> The task
Retype the entries. Match them exactly.

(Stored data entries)
***

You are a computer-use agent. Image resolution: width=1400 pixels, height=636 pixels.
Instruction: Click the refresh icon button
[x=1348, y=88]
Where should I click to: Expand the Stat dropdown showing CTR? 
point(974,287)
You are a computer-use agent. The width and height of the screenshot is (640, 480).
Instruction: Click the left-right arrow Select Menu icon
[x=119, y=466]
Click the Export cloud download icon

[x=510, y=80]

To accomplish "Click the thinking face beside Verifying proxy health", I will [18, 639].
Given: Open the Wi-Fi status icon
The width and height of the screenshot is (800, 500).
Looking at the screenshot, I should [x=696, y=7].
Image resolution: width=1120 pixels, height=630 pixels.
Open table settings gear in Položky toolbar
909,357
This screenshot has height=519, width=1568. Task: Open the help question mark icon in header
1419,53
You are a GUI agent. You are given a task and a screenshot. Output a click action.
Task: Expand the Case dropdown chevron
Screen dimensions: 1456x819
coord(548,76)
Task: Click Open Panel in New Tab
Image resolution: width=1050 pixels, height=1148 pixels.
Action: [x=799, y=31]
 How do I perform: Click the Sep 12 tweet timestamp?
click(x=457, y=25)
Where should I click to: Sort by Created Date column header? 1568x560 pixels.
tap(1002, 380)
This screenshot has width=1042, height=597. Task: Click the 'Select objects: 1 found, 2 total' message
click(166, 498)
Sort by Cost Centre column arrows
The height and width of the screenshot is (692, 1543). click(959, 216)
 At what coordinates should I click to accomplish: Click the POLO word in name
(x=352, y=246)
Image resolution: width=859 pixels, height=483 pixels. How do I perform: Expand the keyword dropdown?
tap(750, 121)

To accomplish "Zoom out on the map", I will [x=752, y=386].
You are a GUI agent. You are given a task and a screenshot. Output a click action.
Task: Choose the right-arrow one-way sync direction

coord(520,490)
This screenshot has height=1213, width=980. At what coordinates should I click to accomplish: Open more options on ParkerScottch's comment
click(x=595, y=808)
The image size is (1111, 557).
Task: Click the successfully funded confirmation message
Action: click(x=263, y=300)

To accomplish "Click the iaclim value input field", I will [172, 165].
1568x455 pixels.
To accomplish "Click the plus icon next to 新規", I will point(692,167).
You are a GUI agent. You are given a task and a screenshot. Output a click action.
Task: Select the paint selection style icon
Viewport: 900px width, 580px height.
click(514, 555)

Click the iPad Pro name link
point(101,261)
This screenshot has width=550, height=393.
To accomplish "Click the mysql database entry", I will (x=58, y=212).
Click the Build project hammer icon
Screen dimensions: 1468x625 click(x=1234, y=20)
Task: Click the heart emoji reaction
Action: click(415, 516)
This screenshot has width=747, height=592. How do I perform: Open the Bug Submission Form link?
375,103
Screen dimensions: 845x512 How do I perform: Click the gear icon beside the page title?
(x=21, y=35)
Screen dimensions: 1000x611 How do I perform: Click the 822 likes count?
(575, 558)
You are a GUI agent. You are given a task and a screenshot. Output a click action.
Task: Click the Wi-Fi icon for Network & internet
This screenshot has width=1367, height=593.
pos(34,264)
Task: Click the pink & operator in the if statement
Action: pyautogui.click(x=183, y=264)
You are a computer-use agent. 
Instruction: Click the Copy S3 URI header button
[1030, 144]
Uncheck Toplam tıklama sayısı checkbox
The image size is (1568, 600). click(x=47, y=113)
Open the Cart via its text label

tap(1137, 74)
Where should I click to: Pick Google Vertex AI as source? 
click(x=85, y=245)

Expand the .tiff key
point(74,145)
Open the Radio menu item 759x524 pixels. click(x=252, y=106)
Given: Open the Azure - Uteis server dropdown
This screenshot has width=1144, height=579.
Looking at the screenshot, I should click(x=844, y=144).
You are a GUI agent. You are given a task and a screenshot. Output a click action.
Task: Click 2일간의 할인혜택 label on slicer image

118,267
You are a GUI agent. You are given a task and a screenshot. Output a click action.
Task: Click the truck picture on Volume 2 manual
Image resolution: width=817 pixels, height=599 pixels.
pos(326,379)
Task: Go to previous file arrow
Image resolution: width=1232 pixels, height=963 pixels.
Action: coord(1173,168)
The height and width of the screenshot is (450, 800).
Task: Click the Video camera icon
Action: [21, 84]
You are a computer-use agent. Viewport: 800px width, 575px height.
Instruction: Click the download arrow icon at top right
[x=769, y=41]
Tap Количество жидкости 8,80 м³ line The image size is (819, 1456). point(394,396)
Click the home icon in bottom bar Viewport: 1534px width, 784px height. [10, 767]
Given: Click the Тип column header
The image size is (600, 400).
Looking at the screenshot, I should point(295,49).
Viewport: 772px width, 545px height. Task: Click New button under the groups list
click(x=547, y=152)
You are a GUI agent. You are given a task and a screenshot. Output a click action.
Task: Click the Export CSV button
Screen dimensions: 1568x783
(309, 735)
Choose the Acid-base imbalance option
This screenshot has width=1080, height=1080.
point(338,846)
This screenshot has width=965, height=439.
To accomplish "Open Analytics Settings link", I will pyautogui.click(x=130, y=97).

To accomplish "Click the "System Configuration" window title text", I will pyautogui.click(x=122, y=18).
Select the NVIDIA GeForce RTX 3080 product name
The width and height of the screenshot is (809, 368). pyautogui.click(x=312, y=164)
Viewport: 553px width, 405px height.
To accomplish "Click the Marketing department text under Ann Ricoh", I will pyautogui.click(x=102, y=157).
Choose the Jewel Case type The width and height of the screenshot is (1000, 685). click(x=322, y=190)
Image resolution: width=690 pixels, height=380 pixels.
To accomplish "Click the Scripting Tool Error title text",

***

> Solution to the exercise
You are a computer-use agent. Image resolution: width=1400 pixels, height=636 pixels.
Instruction: Click the refresh icon button
[x=1348, y=88]
Where should I click to: Expand the Stat dropdown showing CTR? 
point(974,287)
You are a computer-use agent. The width and height of the screenshot is (640, 480).
Instruction: Click the left-right arrow Select Menu icon
[x=119, y=466]
Click the Export cloud download icon

[x=510, y=80]

To accomplish "Click the thinking face beside Verifying proxy health", I will [18, 639].
Given: Open the Wi-Fi status icon
The width and height of the screenshot is (800, 500).
Looking at the screenshot, I should [x=696, y=7].
Image resolution: width=1120 pixels, height=630 pixels.
Open table settings gear in Položky toolbar
909,357
This screenshot has height=519, width=1568. Task: Open the help question mark icon in header
1419,53
You are a GUI agent. You are given a task and a screenshot. Output a click action.
Task: Expand the Case dropdown chevron
Screen dimensions: 1456x819
coord(548,76)
Task: Click Open Panel in New Tab
Image resolution: width=1050 pixels, height=1148 pixels.
Action: [x=799, y=31]
 How do I perform: Click the Sep 12 tweet timestamp?
click(x=457, y=25)
Where should I click to: Sort by Created Date column header? 1568x560 pixels.
tap(1002, 380)
This screenshot has width=1042, height=597. Task: Click the 'Select objects: 1 found, 2 total' message
click(166, 498)
Sort by Cost Centre column arrows
The height and width of the screenshot is (692, 1543). click(959, 216)
 At what coordinates should I click to accomplish: Click the POLO word in name
(x=352, y=246)
Image resolution: width=859 pixels, height=483 pixels. How do I perform: Expand the keyword dropdown?
tap(750, 121)

To accomplish "Zoom out on the map", I will [x=752, y=386].
You are a GUI agent. You are given a task and a screenshot. Output a click action.
Task: Choose the right-arrow one-way sync direction

coord(520,490)
This screenshot has height=1213, width=980. At what coordinates should I click to accomplish: Open more options on ParkerScottch's comment
click(x=595, y=808)
The image size is (1111, 557).
Task: Click the successfully funded confirmation message
Action: click(x=263, y=300)

To accomplish "Click the iaclim value input field", I will [172, 165].
1568x455 pixels.
To accomplish "Click the plus icon next to 新規", I will point(692,167).
You are a GUI agent. You are given a task and a screenshot. Output a click action.
Task: Select the paint selection style icon
Viewport: 900px width, 580px height.
click(514, 555)

Click the iPad Pro name link
point(101,261)
This screenshot has width=550, height=393.
To accomplish "Click the mysql database entry", I will (x=58, y=212).
Click the Build project hammer icon
Screen dimensions: 1468x625 click(x=1234, y=20)
Task: Click the heart emoji reaction
Action: click(415, 516)
This screenshot has width=747, height=592. How do I perform: Open the Bug Submission Form link?
375,103
Screen dimensions: 845x512 How do I perform: Click the gear icon beside the page title?
(x=21, y=35)
Screen dimensions: 1000x611 How do I perform: Click the 822 likes count?
(575, 558)
You are a GUI agent. You are given a task and a screenshot. Output a click action.
Task: Click the Wi-Fi icon for Network & internet
This screenshot has width=1367, height=593.
pos(34,264)
Task: Click the pink & operator in the if statement
Action: pyautogui.click(x=183, y=264)
You are a computer-use agent. 
Instruction: Click the Copy S3 URI header button
[1030, 144]
Uncheck Toplam tıklama sayısı checkbox
The image size is (1568, 600). click(x=47, y=113)
Open the Cart via its text label

tap(1137, 74)
Where should I click to: Pick Google Vertex AI as source? 
click(x=85, y=245)

Expand the .tiff key
point(74,145)
Open the Radio menu item 759x524 pixels. click(x=252, y=106)
Given: Open the Azure - Uteis server dropdown
This screenshot has width=1144, height=579.
Looking at the screenshot, I should click(x=844, y=144).
You are a GUI agent. You are given a task and a screenshot. Output a click action.
Task: Click 2일간의 할인혜택 label on slicer image

118,267
You are a GUI agent. You are given a task and a screenshot. Output a click action.
Task: Click the truck picture on Volume 2 manual
Image resolution: width=817 pixels, height=599 pixels.
pos(326,379)
Task: Go to previous file arrow
Image resolution: width=1232 pixels, height=963 pixels.
Action: coord(1173,168)
The height and width of the screenshot is (450, 800).
Task: Click the Video camera icon
Action: [21, 84]
You are a computer-use agent. Viewport: 800px width, 575px height.
Instruction: Click the download arrow icon at top right
[x=769, y=41]
Tap Количество жидкости 8,80 м³ line The image size is (819, 1456). point(394,396)
Click the home icon in bottom bar Viewport: 1534px width, 784px height. [10, 767]
Given: Click the Тип column header
The image size is (600, 400).
Looking at the screenshot, I should point(295,49).
Viewport: 772px width, 545px height. Task: Click New button under the groups list
click(x=547, y=152)
You are a GUI agent. You are given a task and a screenshot. Output a click action.
Task: Click the Export CSV button
Screen dimensions: 1568x783
(309, 735)
Choose the Acid-base imbalance option
This screenshot has width=1080, height=1080.
point(338,846)
This screenshot has width=965, height=439.
To accomplish "Open Analytics Settings link", I will pyautogui.click(x=130, y=97).

To accomplish "Click the "System Configuration" window title text", I will pyautogui.click(x=122, y=18).
Select the NVIDIA GeForce RTX 3080 product name
The width and height of the screenshot is (809, 368). pyautogui.click(x=312, y=164)
Viewport: 553px width, 405px height.
To accomplish "Click the Marketing department text under Ann Ricoh", I will pyautogui.click(x=102, y=157).
Choose the Jewel Case type The width and height of the screenshot is (1000, 685). click(x=322, y=190)
Image resolution: width=690 pixels, height=380 pixels.
To accomplish "Click the Scripting Tool Error title text",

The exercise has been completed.